Saturday, 15 March 2008

Captain Underpants

I was having coffee at a friend's house and there were three of us bemoaning the National Literacy Strategy.

OK, there were two of us bemoaning the National Literacy Strategy and I was listening because I don't know a whole lot about it.

Janet had been to a seminar given by Neil Griffiths, the man behind the Story sack idea. The what? The Story sack idea! The concept of collecting props to accompany a story and keeping them in a sack. The sack is used when the story is told and the props make the story more engaging. It's a method that encourages literacy.

Anyway, Neil, known by his former pupils as Mr Griffiths, used to be a head teacher and had an awakening that made him aware that his future lay in the advancement of the teaching of literacy.

During his talk he expressed his disappointment with the National Literacy Strategy citing the high boredom factor of the associated books starring characters such as Biff, Chip and Floppy. I have read the Biff, Chip and Floppy books and they are worse than awful.
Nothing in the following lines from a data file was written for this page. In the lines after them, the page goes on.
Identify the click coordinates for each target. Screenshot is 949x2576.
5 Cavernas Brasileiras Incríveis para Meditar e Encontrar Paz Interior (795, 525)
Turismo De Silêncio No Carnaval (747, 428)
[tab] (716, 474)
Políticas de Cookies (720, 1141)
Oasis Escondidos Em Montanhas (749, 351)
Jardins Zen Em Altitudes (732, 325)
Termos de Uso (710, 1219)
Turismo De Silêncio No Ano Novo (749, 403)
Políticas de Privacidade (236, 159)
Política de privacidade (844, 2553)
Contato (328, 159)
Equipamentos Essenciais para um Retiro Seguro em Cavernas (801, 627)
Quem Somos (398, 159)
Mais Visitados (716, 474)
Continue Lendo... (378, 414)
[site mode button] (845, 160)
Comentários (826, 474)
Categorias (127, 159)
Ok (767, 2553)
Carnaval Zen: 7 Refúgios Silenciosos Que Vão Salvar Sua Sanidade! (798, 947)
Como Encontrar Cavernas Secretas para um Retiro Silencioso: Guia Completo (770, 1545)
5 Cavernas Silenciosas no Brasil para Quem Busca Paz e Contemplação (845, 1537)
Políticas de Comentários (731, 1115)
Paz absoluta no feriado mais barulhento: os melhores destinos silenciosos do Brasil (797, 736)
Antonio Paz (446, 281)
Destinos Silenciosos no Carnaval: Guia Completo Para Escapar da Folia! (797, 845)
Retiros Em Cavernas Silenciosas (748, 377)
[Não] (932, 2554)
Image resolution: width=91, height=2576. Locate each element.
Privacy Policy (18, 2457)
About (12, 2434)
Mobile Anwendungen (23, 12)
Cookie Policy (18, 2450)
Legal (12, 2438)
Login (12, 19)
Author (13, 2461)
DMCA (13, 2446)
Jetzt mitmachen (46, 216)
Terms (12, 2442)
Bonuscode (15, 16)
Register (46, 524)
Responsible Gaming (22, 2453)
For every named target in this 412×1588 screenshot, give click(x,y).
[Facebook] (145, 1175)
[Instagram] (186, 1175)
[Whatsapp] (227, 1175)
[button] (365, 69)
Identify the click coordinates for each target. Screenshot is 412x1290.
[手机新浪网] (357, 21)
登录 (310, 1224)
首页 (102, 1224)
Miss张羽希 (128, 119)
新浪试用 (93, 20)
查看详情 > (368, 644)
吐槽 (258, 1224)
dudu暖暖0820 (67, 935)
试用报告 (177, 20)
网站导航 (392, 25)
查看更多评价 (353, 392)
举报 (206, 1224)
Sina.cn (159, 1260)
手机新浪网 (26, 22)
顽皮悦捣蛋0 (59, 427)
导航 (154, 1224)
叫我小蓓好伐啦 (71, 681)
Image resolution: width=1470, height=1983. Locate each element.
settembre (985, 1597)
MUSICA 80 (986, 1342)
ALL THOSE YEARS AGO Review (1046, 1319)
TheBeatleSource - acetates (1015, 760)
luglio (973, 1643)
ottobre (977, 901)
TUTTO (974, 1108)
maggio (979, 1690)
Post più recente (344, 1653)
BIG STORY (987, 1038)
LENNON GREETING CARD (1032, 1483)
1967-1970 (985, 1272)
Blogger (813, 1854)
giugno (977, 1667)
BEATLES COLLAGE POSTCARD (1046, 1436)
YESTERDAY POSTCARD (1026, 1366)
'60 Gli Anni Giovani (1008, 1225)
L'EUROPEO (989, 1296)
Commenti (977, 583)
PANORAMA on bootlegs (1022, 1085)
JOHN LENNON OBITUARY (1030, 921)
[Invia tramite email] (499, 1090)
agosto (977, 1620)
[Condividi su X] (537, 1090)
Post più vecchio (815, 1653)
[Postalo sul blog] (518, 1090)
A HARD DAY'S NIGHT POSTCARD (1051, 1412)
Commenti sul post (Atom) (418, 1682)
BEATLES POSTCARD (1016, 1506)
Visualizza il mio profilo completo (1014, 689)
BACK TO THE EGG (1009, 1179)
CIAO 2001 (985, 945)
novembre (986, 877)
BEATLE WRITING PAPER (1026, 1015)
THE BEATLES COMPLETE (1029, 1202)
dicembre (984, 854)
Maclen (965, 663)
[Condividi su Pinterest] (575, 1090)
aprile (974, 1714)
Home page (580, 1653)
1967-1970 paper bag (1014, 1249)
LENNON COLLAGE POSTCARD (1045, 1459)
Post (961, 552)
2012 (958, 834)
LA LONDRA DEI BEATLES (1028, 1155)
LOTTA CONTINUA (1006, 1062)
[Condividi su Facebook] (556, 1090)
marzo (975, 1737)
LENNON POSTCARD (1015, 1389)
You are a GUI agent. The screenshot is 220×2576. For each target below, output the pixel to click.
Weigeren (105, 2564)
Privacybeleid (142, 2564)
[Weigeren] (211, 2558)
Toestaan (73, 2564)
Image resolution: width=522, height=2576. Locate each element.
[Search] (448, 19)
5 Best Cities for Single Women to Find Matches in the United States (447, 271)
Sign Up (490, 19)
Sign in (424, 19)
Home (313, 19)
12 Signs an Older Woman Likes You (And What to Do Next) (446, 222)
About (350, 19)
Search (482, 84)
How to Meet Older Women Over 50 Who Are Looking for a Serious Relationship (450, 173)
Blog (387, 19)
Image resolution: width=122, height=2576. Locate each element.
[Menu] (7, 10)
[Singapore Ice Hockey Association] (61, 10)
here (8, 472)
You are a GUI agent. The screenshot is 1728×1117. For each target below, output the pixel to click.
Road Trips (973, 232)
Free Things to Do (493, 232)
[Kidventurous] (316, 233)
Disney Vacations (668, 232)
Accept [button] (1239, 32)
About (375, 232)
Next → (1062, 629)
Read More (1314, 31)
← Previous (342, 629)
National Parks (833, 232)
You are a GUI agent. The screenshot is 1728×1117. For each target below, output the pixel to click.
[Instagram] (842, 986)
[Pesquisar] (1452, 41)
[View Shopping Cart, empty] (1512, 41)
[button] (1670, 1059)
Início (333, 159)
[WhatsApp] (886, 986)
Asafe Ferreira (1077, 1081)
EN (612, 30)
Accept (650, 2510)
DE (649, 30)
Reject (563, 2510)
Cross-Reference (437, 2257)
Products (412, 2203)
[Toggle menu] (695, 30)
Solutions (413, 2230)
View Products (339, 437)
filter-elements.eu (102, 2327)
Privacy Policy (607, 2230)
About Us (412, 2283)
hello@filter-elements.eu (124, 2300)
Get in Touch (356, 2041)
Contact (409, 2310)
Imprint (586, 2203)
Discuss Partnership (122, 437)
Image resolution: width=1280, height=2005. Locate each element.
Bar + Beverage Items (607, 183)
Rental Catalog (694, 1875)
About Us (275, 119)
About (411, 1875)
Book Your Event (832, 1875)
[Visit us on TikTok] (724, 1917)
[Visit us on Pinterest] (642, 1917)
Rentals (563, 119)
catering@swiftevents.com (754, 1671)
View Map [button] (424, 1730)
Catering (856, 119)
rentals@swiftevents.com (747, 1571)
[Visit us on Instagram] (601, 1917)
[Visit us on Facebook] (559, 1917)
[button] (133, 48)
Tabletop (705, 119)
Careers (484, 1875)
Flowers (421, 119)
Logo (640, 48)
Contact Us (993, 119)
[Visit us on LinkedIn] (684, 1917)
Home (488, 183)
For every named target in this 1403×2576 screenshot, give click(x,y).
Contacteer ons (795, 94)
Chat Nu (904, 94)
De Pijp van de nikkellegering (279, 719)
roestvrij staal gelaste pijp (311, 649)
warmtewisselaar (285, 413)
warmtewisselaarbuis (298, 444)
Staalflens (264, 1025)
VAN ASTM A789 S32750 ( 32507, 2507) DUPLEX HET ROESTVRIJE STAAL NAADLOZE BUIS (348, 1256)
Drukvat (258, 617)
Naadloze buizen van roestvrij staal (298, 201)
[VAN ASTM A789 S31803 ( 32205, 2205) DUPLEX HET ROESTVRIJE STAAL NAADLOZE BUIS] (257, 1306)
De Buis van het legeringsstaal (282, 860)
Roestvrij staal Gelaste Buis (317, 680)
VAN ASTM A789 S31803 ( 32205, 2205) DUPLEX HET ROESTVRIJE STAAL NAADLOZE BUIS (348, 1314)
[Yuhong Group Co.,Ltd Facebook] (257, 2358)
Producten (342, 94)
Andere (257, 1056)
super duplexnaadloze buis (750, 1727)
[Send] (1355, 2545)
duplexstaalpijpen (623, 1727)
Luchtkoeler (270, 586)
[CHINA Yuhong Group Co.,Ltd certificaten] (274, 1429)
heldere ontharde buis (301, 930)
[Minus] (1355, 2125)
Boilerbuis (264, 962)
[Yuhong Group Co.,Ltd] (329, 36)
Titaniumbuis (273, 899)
All of this is useful when explaining behaviour, particularly Hannah's behaviour today. She had been given a book token at school which could be exchanged for one of a number of books with specific titles. I had though that, as a recent fan of the Paddington books (which I love and have to read with the dulcet tones of the rather marvellous Sir Michael Horden in my head) she would choose the Paddington title available. She didn't. Instead she chose Captain Underpants and the Attack of the Talking Toilets.

I completely understand. Paddington is a safe choice. Captain Underpants on the other hand is a bit naughty, a bit rude, a bit more exciting.

She read the first chapter whilst walking along the High Street after we had left the shop. At home by the time I'd made a cup of tea she had read four chapters.

That's the way to encourage literacy!